El cuaderno de notas estaba abierto, en medio de la mesa. Había una

sola frase escrita en esas dos páginas que quedaban a la vista. Decía: “¿A

partir de qué edad se puede empesar a torturar a un niño?”.

II

Suponíamos con razón que, habiendo números de por medio, se trataba

de una simple cuestión de azar. Claro que muchas veces la ciencia se vale

también de cifras, y los números sirven a los cálculos más racionales.

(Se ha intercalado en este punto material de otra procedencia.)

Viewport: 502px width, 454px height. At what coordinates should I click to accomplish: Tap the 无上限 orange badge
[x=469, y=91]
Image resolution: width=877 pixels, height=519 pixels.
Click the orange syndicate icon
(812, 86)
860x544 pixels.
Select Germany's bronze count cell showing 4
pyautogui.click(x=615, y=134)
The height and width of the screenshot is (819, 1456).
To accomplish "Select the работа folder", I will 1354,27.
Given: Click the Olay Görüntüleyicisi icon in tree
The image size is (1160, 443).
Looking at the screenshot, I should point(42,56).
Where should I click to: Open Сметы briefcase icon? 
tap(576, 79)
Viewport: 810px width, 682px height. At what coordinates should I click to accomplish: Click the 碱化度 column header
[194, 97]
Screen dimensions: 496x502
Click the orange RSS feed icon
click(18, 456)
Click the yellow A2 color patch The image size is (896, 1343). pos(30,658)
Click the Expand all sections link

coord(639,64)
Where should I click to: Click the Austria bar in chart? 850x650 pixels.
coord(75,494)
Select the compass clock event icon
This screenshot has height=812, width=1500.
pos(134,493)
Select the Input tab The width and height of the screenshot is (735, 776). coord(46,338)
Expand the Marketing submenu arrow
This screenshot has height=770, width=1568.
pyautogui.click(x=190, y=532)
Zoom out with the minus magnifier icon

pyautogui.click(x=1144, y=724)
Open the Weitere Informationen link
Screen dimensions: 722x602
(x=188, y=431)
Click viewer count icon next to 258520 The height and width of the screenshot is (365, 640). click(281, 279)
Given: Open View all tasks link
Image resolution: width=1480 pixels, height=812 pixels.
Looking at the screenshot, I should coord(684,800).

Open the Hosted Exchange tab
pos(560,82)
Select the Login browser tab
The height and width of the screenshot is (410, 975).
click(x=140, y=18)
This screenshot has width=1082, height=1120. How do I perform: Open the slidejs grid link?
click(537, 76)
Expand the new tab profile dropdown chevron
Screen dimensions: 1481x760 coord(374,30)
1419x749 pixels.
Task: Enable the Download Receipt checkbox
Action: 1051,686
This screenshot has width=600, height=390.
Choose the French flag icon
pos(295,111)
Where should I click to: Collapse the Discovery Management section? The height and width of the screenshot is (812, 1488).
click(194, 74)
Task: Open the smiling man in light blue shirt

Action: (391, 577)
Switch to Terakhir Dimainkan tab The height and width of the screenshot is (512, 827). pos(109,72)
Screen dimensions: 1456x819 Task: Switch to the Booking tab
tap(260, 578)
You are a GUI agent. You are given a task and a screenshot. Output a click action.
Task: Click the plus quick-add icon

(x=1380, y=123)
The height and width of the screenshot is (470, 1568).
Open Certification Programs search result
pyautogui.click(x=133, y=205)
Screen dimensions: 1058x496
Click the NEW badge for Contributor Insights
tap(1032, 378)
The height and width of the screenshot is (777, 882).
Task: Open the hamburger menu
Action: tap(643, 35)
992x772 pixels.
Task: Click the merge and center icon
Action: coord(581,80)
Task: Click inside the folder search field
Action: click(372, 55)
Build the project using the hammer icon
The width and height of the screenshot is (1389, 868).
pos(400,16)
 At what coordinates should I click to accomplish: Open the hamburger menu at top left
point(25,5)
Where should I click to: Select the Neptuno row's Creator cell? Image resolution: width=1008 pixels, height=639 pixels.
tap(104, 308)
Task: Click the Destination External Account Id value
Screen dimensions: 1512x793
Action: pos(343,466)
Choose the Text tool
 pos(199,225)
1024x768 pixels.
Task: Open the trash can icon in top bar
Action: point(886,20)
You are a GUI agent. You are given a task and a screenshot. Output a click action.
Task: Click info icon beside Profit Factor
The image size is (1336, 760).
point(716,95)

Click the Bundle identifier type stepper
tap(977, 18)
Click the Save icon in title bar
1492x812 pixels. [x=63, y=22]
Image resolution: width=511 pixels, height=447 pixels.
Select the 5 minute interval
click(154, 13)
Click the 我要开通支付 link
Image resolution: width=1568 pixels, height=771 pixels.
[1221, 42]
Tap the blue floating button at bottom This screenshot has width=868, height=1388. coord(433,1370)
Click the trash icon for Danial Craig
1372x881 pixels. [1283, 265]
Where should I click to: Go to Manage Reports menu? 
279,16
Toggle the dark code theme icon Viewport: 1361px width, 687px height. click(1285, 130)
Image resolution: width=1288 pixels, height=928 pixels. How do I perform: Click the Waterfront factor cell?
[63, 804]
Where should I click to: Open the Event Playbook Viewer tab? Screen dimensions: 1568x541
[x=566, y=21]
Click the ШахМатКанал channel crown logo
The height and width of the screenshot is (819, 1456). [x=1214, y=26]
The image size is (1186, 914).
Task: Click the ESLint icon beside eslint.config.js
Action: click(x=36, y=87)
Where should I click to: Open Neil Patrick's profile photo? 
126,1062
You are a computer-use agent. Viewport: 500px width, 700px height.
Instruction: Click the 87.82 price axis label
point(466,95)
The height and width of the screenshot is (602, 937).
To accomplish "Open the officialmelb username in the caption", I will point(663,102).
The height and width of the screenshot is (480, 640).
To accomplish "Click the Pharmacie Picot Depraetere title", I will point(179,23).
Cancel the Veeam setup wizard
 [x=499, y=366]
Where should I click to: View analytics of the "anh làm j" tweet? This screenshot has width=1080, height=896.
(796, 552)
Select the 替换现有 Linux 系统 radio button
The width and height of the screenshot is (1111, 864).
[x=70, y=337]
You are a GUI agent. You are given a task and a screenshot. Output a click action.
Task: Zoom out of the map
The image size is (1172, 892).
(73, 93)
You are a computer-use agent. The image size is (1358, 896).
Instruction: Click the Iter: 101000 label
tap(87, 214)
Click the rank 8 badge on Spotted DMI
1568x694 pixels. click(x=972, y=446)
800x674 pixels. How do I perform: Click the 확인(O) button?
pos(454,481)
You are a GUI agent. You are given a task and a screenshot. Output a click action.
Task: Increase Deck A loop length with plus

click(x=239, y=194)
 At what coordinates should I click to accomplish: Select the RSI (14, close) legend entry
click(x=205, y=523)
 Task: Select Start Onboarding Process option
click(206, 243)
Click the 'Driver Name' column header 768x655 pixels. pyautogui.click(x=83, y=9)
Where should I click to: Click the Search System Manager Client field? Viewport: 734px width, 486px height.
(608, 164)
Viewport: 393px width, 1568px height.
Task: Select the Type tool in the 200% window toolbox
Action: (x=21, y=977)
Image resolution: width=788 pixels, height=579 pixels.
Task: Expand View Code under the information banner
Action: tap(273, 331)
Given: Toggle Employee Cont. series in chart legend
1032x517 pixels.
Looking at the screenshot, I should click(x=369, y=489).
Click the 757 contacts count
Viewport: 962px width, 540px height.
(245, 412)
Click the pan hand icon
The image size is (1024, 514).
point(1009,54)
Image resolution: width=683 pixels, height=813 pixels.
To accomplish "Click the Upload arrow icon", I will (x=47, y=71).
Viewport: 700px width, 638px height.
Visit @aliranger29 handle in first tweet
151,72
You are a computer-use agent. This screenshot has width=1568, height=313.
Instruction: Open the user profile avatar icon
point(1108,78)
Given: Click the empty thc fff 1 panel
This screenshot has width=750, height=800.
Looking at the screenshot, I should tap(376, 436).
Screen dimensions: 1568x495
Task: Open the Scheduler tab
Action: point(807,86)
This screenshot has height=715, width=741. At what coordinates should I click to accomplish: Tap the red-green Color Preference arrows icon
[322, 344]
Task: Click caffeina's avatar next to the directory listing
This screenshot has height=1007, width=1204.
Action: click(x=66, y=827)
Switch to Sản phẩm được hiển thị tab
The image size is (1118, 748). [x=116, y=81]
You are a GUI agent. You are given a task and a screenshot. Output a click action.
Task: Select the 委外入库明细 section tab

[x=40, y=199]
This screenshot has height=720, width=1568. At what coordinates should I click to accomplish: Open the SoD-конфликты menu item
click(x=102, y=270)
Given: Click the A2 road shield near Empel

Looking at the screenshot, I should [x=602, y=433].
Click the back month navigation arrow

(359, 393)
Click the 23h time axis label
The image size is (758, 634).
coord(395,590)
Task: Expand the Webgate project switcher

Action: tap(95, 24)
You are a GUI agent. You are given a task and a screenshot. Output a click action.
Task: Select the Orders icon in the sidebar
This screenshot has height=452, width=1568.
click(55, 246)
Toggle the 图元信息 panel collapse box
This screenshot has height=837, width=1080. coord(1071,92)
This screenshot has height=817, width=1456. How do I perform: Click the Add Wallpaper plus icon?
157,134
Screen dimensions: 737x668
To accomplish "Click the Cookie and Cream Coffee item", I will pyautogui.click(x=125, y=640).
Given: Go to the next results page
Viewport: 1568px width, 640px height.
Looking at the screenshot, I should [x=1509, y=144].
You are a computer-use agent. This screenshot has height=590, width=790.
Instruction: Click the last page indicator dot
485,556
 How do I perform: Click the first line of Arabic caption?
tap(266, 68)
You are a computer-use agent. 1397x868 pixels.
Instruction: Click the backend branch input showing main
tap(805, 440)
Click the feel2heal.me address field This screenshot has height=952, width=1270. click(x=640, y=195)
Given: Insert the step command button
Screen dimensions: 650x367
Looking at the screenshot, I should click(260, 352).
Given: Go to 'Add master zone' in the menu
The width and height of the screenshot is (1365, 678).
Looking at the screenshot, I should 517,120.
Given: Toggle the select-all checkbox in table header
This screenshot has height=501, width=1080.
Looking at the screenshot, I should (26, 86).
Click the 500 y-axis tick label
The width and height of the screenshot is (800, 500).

Aquí, sin embargo, se trataba de un sorteo, y en los números no se jugaba

otra cosa que la suerte.

III

Descubrí que, al lado del cuaderno de notas, estaba la birome con la

que esa nota había sido escrita. Una birome rota en el extremo,

evidentemente porque alguien descargaba sus nervios mordiendo el

plástico ingrato. Tomé esa birome, tratando de no tocar la parte rota: tal

vez estuviera húmeda todavía. Mi pulso por entonces ya era bueno. Era

capaz de enhebrar un hilo hasta en las agujas más pequeñas. Por eso pude

agregar el trazo faltante a la letra ese, y que no se notara que había habido

una corrección posterior. Desde siempre parecía haber sido una zeta, tal lagracia de la colita que yo adosé en la parte de abajo de la letra. Ahora la

ese era una zeta, como corresponde.

Pocas cosas me contrarían tanto como las faltas de ortografía.

IV

La radio dijo: “número de orden”. “Seiscientos cuarenta.”

Seiscientos cuarenta era yo.

La radio dijo: “sorteo”. Y dijo: “cuatrocientos noventa y siete”.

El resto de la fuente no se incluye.